TRY IT>
Your job with the data below is to output exactly the lines from the one holding "You are a GUI" down to the one holding "Viewport: 1080px width, 1003px height.", both included, and no others.

RECORDED INFORMATION>
────────────────────────────────────────

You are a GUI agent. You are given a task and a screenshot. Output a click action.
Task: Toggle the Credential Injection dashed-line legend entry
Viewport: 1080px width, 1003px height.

────────────────────────────────────────

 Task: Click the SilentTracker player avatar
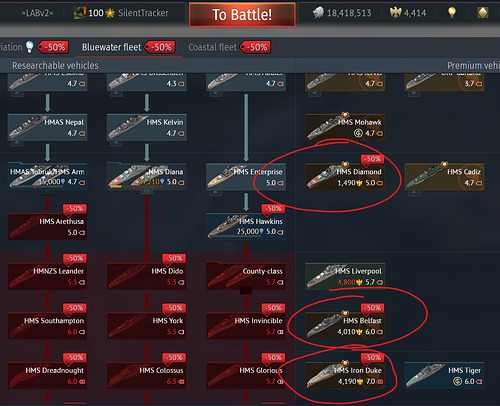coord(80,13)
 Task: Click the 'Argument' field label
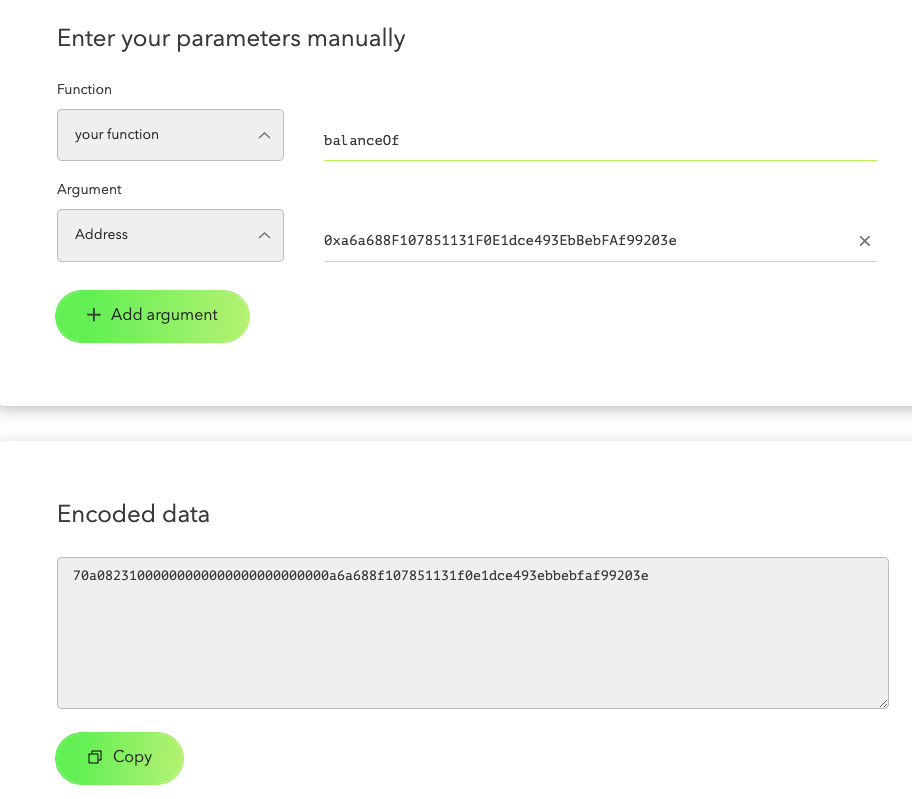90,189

────────────────────────────────────────

RESULT BELOW>
You are a GUI agent. You are given a task and a screenshot. Output a click action.
Task: Toggle the Credential Injection dashed-line legend entry
Viewport: 1080px width, 1003px height.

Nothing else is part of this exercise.